His first Vestavia team is deep but not particularly experienced.
“We’ve got about 50 boys in the program and only nine seniors,” Adams said. “We’ve got some good talent on hand and if we work hard, there’s a chance we can go a long way.”
The Rebels showed some promise last weekend, totaling 513 points to claim first place among an impressive field in the prestigious Mountain Brook Invitational. Vestavia also put together a string of impressive wins in dual meets against Chelsea, Thompson, Tuscaloosa County and Mountain Brook.
One factor that probably ensures wrestling’s continued success at Vestavia is the strength of the community’s club programs. The wrestling program is open to boys as young as kindergarten age and extends all the way to middle school level.

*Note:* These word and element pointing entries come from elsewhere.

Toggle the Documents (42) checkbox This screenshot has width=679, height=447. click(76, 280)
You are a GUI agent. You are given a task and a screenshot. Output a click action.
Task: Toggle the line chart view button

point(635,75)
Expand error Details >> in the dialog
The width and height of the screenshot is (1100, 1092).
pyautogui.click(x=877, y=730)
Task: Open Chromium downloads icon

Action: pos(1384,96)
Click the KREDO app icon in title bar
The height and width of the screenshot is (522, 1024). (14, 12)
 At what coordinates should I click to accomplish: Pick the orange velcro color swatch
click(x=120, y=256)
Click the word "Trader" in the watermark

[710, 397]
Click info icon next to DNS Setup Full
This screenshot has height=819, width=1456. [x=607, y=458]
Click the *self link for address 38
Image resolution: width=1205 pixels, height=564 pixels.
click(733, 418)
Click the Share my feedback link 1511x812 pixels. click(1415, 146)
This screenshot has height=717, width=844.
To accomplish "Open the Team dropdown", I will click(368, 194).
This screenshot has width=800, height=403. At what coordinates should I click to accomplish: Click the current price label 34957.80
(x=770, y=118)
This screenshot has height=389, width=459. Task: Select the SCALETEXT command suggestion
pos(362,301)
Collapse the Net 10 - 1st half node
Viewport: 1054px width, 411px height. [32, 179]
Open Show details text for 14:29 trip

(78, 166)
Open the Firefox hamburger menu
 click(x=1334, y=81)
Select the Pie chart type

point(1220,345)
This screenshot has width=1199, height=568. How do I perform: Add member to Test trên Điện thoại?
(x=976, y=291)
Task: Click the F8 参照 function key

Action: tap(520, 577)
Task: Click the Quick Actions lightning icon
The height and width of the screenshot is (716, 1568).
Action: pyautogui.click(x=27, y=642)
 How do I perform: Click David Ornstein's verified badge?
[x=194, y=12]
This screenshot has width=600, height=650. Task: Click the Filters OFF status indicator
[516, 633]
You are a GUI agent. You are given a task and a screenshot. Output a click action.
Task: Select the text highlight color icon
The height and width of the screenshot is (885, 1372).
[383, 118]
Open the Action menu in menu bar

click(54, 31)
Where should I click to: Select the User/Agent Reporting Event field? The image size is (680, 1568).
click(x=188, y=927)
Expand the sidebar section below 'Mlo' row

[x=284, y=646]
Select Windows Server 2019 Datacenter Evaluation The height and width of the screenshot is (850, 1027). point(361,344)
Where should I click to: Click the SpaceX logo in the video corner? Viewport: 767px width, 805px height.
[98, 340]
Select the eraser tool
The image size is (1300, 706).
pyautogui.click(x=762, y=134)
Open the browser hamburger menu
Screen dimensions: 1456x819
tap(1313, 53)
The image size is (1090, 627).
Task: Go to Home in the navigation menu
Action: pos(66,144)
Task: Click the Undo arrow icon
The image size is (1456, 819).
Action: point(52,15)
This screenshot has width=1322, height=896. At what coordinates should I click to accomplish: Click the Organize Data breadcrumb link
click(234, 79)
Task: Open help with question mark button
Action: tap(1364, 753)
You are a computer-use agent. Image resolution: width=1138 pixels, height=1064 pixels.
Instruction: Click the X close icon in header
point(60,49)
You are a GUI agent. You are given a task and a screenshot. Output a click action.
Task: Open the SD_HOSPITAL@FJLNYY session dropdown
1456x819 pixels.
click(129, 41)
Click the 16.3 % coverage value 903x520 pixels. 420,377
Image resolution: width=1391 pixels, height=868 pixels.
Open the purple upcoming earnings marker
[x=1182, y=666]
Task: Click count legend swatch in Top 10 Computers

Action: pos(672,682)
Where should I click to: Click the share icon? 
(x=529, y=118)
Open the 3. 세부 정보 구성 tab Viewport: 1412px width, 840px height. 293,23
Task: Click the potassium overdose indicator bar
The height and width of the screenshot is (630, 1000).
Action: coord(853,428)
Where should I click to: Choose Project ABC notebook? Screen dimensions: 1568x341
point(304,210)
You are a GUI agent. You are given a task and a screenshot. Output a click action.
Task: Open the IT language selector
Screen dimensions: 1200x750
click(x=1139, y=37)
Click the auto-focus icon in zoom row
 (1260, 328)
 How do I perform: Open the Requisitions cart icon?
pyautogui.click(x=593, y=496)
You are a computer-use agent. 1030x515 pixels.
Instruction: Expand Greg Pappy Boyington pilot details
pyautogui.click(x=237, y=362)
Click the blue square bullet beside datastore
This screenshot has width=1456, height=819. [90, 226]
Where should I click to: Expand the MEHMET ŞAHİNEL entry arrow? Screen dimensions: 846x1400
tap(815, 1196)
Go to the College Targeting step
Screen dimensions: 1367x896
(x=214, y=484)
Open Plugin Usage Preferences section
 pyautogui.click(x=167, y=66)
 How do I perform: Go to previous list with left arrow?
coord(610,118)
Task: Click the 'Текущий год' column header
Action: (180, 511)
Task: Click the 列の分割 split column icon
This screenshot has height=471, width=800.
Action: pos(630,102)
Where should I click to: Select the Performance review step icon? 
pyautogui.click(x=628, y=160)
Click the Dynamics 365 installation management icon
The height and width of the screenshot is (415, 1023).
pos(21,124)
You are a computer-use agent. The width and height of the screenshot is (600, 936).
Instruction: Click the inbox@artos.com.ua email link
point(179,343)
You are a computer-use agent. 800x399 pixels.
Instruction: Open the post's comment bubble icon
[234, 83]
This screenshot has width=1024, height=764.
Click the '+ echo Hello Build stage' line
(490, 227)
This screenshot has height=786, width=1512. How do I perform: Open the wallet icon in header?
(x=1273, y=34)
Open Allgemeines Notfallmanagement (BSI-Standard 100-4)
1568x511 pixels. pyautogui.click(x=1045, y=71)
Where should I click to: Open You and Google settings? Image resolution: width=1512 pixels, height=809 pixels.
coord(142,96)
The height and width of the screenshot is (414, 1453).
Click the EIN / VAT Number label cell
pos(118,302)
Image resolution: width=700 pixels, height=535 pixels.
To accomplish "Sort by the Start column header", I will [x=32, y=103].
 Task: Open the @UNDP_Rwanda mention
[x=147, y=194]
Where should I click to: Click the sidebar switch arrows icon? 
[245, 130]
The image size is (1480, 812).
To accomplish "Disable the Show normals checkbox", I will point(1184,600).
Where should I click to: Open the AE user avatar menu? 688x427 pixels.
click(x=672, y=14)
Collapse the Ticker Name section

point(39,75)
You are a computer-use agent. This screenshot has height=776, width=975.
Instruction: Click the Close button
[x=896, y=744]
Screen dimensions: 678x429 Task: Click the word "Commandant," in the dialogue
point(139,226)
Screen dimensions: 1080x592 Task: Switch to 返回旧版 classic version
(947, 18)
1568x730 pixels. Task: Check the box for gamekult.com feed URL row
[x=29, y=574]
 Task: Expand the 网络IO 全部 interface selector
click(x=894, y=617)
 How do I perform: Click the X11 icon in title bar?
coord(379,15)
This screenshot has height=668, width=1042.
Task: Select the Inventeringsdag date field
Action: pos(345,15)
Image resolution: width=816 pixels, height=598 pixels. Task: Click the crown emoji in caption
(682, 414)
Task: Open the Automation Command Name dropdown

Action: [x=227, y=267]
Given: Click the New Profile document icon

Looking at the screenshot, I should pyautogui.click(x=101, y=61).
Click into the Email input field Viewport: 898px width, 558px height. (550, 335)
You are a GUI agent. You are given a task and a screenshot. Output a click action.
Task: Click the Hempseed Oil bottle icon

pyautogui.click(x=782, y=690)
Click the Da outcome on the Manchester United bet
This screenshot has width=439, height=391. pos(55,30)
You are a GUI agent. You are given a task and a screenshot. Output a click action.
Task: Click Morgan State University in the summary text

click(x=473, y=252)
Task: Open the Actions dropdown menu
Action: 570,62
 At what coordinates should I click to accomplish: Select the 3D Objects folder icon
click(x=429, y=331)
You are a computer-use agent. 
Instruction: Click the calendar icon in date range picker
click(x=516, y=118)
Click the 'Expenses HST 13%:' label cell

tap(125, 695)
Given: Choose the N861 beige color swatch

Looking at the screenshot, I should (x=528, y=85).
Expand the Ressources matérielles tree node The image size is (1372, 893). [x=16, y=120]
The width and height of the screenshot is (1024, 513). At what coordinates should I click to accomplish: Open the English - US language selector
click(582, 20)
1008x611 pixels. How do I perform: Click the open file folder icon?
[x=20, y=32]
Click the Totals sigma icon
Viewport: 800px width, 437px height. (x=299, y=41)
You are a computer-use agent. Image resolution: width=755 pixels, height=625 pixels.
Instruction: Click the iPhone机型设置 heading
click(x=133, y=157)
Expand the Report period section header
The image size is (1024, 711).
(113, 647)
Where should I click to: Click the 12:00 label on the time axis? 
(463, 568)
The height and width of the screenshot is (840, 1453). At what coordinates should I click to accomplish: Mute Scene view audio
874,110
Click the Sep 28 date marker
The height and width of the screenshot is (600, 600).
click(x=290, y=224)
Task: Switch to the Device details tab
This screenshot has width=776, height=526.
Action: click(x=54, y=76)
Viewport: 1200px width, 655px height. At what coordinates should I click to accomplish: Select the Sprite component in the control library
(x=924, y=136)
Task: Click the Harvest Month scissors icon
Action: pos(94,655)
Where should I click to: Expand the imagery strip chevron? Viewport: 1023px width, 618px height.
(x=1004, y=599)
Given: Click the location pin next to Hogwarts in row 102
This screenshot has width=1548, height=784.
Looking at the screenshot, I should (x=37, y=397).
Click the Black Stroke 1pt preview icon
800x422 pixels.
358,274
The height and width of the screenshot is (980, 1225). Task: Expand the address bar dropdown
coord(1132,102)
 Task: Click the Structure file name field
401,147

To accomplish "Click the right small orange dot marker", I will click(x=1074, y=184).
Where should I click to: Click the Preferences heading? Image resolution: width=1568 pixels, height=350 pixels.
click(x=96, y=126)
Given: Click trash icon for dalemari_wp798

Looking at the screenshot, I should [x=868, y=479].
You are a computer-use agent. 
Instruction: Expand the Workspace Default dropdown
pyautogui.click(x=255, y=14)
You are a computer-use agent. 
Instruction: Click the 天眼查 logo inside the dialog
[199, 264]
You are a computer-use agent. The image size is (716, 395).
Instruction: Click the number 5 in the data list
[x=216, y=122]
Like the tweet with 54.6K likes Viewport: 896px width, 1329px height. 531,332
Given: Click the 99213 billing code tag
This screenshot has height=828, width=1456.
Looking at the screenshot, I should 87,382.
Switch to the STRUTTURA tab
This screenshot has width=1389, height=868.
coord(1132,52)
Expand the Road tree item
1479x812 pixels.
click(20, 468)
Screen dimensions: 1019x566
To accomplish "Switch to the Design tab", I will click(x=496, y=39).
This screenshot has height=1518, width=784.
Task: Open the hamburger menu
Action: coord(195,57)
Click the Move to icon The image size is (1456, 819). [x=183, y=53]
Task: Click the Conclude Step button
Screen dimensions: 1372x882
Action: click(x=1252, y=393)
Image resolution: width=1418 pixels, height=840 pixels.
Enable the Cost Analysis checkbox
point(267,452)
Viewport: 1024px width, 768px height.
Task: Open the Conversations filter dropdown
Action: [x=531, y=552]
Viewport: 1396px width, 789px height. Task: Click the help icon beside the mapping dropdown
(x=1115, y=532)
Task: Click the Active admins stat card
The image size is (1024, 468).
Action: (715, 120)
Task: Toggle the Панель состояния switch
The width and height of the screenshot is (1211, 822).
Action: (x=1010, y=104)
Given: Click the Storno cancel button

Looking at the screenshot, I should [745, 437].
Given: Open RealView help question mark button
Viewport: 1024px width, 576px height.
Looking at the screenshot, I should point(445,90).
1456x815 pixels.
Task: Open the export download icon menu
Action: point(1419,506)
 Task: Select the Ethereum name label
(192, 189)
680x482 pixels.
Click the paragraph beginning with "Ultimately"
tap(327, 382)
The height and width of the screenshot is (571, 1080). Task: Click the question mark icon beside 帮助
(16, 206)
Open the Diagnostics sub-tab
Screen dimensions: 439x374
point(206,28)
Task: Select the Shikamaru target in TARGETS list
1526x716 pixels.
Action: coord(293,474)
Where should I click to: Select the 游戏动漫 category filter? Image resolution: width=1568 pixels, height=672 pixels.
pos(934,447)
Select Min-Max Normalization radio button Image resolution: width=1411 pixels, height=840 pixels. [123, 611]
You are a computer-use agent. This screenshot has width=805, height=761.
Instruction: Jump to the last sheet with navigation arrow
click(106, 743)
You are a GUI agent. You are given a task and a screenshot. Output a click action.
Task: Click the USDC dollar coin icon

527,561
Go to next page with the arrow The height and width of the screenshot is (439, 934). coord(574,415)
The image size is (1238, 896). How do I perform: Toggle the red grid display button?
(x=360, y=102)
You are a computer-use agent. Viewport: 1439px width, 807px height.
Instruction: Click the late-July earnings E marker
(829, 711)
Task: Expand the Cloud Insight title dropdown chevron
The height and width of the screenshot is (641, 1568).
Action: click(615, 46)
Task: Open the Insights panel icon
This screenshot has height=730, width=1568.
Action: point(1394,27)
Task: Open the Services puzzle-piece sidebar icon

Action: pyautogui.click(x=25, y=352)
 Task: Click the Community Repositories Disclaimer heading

“This is an invaluable tool,” said Adams. “The boys already have wrestling experience and know the fundamentals before they even get to the high school.”
His resume is impressive, but Adams’ best attribute may be his devotion to his alma mater.
“I wake up every morning excited about coming to work here,” he said. “This is a special place, and I’m proud to be a part of it.”
Times may have changed, but Adams believes the things that motivate young men in 2016 aren’t much different than they were when he was a Rebel wrestler.
“It’s a little different with the changes in technology,” he said. “But when you get a good group that wants to work hard, good things can happen.”
And Tee Martin’s return will be a good thing for Vestavia wrestling.